- _TEXTE DE LA PAGE_
« Notre ennemi n’a pas de nom »

On sait désormais que le volontarisme du ministre joue un rôle important dans l’immobilisme ou le dynamisme de l’administration centrale. Arnaud Montebourg et ses vingt-deux commissaires du redressement productifs en sont une illustration intéressante dont le succès est reconnu même par la très libérale BFMTV. Or , grande nouvelle, la très énergique Marion Bartoli confirmait ce matin à Jean-Jacques Bourdin que le job de ministre, « ça [l’]intéresse ». La tenniswoman pensait évidemment au ministère des Sports, mais je suggèrerais plutôt que Bartoli soit nommée à Bercy : elle ne ferait pas moins bien que Pierre Moscovici et en même temps elle mettrait un peu de dynamisme dans ce haut lieu de l’immobilisme français.

[Données]
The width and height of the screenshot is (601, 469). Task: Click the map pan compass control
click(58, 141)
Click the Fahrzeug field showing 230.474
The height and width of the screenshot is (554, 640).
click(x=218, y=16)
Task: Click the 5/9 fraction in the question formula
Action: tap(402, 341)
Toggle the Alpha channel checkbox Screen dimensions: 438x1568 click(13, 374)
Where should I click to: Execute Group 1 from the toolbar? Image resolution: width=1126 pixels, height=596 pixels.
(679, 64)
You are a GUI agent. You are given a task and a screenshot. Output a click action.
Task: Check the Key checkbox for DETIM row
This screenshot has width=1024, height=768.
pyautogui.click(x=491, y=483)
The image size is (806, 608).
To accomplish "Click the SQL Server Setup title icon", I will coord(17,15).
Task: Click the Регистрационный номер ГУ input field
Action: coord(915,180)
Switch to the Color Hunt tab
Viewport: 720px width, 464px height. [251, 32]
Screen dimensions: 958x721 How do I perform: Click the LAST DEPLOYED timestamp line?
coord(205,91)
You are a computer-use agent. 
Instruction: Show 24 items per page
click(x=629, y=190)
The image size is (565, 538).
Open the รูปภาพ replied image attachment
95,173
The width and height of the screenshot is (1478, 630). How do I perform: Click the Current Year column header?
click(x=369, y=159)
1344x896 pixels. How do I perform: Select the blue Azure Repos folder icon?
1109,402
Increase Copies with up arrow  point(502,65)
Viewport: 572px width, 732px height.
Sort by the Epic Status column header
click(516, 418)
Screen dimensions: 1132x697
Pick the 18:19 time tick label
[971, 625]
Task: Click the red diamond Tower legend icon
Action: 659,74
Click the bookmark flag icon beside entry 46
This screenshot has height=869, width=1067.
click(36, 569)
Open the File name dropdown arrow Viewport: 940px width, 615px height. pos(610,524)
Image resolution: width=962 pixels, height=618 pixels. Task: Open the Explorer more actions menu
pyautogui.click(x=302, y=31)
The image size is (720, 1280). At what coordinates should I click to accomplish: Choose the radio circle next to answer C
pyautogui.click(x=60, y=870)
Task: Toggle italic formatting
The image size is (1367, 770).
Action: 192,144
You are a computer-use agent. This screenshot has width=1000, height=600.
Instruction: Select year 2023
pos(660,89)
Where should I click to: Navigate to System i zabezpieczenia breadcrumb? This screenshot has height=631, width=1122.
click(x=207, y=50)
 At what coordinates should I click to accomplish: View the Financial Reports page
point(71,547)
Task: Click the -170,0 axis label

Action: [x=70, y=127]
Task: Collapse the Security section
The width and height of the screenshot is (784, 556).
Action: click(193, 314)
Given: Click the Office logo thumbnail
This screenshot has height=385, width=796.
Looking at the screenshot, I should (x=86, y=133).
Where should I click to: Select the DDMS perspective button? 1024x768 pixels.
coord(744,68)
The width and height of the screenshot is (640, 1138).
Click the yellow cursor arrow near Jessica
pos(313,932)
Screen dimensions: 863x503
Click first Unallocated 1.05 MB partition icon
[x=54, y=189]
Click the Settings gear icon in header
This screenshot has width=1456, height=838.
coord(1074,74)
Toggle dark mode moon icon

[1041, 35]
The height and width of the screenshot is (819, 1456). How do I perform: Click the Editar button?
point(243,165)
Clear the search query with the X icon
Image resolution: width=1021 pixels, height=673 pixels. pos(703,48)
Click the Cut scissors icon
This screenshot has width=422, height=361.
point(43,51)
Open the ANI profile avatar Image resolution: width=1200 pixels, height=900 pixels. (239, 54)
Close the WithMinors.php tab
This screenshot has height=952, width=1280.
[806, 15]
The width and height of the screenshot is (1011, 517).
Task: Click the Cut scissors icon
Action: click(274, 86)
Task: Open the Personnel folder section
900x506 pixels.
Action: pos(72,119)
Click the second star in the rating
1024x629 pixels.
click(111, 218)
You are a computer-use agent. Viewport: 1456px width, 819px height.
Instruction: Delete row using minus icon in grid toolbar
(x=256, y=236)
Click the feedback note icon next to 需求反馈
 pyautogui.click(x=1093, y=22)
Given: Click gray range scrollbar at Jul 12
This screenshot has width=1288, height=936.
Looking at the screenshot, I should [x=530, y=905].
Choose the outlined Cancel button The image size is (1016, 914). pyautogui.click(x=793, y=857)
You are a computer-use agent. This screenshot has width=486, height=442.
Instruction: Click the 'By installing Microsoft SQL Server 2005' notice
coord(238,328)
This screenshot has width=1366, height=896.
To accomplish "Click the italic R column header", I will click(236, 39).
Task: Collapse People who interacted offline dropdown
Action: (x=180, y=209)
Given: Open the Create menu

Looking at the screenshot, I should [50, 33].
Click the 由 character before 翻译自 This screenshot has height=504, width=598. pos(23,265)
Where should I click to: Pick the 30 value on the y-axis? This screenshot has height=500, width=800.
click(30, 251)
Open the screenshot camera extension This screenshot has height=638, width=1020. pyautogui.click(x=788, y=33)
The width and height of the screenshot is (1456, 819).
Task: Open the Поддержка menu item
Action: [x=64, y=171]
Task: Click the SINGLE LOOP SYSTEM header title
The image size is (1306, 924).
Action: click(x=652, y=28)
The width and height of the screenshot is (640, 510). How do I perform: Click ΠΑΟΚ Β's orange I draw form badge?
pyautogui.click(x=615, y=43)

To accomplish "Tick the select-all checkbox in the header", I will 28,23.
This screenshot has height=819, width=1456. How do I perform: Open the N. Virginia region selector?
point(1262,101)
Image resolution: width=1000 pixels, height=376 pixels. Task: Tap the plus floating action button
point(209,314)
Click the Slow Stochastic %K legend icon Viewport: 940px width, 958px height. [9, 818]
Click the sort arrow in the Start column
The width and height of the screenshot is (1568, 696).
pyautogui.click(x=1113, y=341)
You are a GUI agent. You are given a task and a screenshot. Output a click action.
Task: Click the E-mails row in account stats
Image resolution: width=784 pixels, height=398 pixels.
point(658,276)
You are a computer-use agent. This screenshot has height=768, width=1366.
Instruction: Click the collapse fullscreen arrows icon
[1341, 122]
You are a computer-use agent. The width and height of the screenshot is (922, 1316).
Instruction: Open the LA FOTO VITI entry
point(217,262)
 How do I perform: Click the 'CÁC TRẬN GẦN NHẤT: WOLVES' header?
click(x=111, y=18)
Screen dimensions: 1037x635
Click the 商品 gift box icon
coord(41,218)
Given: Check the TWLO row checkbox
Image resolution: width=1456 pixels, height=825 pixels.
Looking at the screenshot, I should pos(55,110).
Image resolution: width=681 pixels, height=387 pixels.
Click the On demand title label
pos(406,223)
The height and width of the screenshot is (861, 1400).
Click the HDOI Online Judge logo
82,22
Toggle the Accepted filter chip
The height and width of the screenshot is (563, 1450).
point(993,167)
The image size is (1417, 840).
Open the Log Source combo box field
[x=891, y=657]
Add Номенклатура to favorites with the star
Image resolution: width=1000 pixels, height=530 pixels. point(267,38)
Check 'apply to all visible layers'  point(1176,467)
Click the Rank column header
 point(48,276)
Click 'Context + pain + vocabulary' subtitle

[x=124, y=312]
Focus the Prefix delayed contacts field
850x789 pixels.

- _CONSIGNES_
a) Réécrivez sous forme de liste plus courte le paragraphe du billet qui commence par « On sait désormais », en conservant ses faits principaux.
b) Reproduisez fidèlement le passage du billet qui va de « On sait désormais » jusqu'à « de l’immobilisme français. ».

- _RÉPONSES DANS L'ORDRE_
a)
- Le volontarisme du ministre pèse sur l'immobilisme ou le dynamisme de l'administration centrale.
- Arnaud Montebourg et ses vingt-deux commissaires en sont un exemple. Leur succès est reconnu même par BFMTV.
- Ce matin, Marion Bartoli a confirmé à Jean-Jacques Bourdin que le poste de ministre l'intéresse. Elle pensait au ministère des Sports.
- Le billet suggère plutôt de la nommer à Bercy. Elle n'y ferait pas moins bien que Pierre Moscovici et y apporterait du dynamisme.

b)
On sait désormais que le volontarisme du ministre joue un rôle important dans l’immobilisme ou le dynamisme de l’administration centrale. Arnaud Montebourg et ses vingt-deux commissaires du redressement productifs en sont une illustration intéressante dont le succès est reconnu même par la très libérale BFMTV. Or , grande nouvelle, la très énergique Marion Bartoli confirmait ce matin à Jean-Jacques Bourdin que le job de ministre, « ça [l’]intéresse ». La tenniswoman pensait évidemment au ministère des Sports, mais je suggèrerais plutôt que Bartoli soit nommée à Bercy : elle ne ferait pas moins bien que Pierre Moscovici et en même temps elle mettrait un peu de dynamisme dans ce haut lieu de l’immobilisme français.